Protein unfolding governed by geometric and steric principles

Howard J Feldman1, Christopher WV Hogue2, Samuel Lunenfeld Research Institute, Mount Sinai Hospital;, Samuel Lunenfeld Research Institute, Mount Sinai Hospital

Using a novel physics-based approach the complete protein unfolding pathways for five distinct all-atom protein folds barnase, alpha-lytic protease, lysozyme, chymotrypsin inhibitor 2 and the drkN SH3 domain were computed and compared with recent results as computed and published using molecular dynamics and with in-vitro experiments. Although the effective computational step size taken is much larger than that used in molecular dynamics, the overall unfolding pathway and major unfolding events are similar, while the computation time is reduced by as much as three orders of magnitude.
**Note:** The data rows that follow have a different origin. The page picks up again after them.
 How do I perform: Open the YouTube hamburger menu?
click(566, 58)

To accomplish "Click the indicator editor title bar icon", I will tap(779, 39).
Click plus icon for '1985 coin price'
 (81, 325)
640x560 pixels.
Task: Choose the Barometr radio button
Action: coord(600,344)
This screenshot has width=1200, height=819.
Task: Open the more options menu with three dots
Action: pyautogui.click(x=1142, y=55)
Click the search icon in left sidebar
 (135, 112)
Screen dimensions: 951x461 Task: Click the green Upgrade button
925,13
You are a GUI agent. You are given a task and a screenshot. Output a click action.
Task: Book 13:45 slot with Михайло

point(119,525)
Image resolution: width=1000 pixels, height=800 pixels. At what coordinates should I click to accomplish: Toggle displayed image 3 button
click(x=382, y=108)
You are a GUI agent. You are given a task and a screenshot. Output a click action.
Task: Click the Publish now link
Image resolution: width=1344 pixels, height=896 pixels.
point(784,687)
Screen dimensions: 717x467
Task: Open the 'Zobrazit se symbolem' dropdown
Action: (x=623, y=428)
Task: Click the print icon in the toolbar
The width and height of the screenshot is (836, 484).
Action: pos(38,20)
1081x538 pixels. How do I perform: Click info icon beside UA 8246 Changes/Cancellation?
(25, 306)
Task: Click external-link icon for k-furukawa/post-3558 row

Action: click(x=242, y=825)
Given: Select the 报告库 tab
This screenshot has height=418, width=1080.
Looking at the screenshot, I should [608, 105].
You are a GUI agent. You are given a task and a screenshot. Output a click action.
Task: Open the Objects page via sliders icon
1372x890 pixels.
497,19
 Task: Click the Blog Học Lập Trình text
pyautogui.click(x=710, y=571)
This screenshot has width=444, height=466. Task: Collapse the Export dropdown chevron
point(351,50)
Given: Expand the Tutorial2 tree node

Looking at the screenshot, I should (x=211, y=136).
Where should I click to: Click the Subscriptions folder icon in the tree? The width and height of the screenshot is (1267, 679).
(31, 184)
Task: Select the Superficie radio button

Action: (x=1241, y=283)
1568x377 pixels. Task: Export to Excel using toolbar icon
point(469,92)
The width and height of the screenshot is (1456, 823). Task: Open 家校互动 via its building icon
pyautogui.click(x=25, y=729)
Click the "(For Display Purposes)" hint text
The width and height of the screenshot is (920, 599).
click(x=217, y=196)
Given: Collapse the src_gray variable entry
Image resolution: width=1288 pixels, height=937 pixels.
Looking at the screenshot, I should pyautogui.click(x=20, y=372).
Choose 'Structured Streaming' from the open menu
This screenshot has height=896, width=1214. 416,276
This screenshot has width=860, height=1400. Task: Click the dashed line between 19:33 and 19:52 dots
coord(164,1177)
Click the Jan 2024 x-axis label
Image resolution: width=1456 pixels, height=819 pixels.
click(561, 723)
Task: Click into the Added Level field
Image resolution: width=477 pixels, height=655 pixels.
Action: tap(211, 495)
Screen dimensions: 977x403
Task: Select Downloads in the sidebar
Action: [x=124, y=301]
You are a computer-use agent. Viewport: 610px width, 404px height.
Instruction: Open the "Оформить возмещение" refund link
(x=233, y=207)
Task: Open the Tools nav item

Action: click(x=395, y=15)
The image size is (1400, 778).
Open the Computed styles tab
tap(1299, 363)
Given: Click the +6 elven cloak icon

We are also able to identify likely folding initiation sites in our simulations which agree well with in-vitro experiment and molecular dynamics, and find that our simulations of drkN SH3 reproduce NOEs observed in the metastable unfolded exchange (Uexch) state. Our approach can be used to provide an accurate estimate of the important events of protein unfolding. That we are able to reproduce the molecular dynamics determined unfolding pathways of a number of different protein folds using this simplified model suggests that the unfolding pathways of small globular proteins are largely constrained by geometry and sterics.